"Hey! You! Jackass!"
Geoff was trying to make eye contact -- or, failing that, ear contact -- with the ferris wheel operator below. Geoff and Jo had been stuck at the top of the ride for more than five minutes now. And the effort might not have been so much in vain were they not surrounded by a cage.
No response. Of course.
"Will you knock it off?" asked Jo. "He'll get to it when he gets to it."
"It's just. Gah!" Geoff started rocking the ride. Back and forth, back and forth, the range of motion increasing each time.
"Are you trying to piss him off or me off?" asked Jo.
"Actually I was hoping for one of your soprano screams."
"Why? Why would I scream?"
"Because you'd look over and say, 'Oh, look, just a little clip of metal! That looks like a bobby pin! Is all that's holding us up!!'"
"And you'd say?"
"'Oh, steel is strong! It has a tensile strength of...' Um..."
"Of what?"
"Of ... several megapascals?"
"Which would be relevant if it were?"
"Yeah. If it were not ... cross-sectional weight."
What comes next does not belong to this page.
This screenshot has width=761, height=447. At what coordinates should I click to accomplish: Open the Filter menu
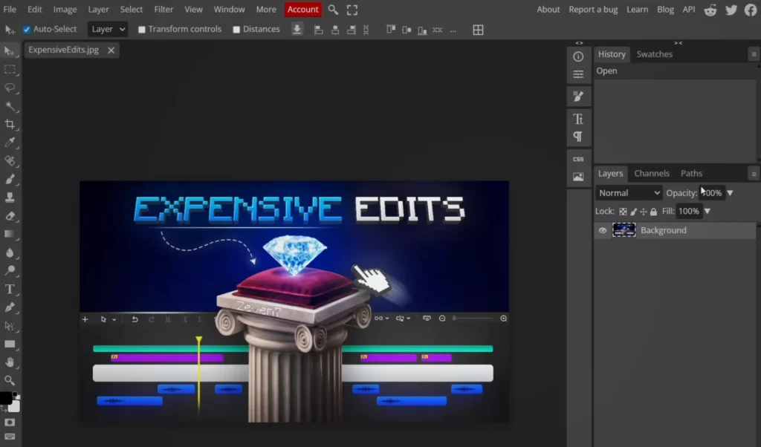point(163,9)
"Which you were ignoring because..."
"Because it set me up for a line about..."
"Look, if you make a joke about 'necking', you will LEGITIMATELY get a soprano scream. Directly into your left ear."
Geoff looked solemn. "Would you look me straight in the eye and say that it's over now?"
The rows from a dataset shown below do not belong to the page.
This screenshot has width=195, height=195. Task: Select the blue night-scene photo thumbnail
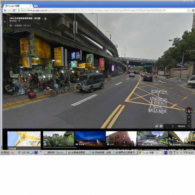90,139
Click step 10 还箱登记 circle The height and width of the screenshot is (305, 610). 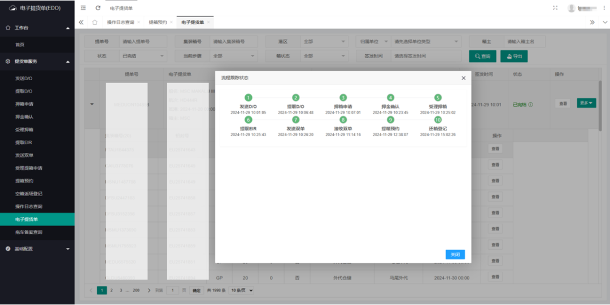438,120
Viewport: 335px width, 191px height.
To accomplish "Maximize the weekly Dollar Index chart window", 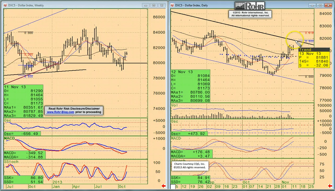I will (154, 5).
"What? Us? This ride? I hope not 'this ride'. I want to walk away at some point."
"No, I was just channeling..."
"Jerry Cantrell?"
"Right. Him."
"Well, I can tell you one thing: 'We pay...'"
Geoff joined her: "'Our debts some time.'"
"Damn right!" said Jo. "For instance, next stop? Pay me back for the love boat with a Slush Puppy and a ride on the Tilt-A-Whirl. If..."
"If what?"
"If we..." She leaned over. "If we ever get off this ride, jackass!" she screamed down.
A story that not only has open communication between a boy and girl, but draws a distinction between tensile strength vs. shear strength? Nice.